American baseball player (born 1960)

Jeffrey Allen Bettendorf (born December 10, 1960) is an American former Major League Baseball pitcher.

Bettendorf was primarily a starting pitcher over the course of his nine-season professional baseball career. He was a second-round draft selection in the 1979 Major League Baseball draft by the New York Mets. After never advancing above Double-A in the Mets system, Bettendorf was drafted by the Oakland Athletics in the December 1983 Rule 5 draft. After making the A's major league roster, as is required under Rule 5, he made his first major league appearance on April 8, 1984, against the Boston Red Sox at the Oakland Coliseum, earning a save in three no-hit scoreless innings. He would go on to pitch in a total of three games for the A's, giving up 5 runs in 9 innings. On May 9, 1984, Bettendorf was traded back to the Mets for a conditional pick and immediately optioned to the Double-A Jackson Mets. He would not return to the majors.

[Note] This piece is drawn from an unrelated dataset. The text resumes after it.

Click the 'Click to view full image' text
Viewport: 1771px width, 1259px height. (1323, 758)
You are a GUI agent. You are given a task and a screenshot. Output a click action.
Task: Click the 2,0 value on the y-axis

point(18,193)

After a severe elbow injury in 1986 while pitching for the Double-A Columbus Astros, Bettendorf returned in 1987 to play with the Double-A Birmingham Barons, where he became a submarine pitcher, going 9–1 in 43 appearances (all in relief). That season he was named to the Southern League All-Star team (despite only 2 saves and a 4.55 ERA) and helped the Barons to the Southern League Championship series win before retiring from professional baseball. Advancing through primarily the Mets strong minor league organization of the late 70's/early 80's, Bettendorf earned five Minor League Championship rings and three Minor League All-Star selections over his career.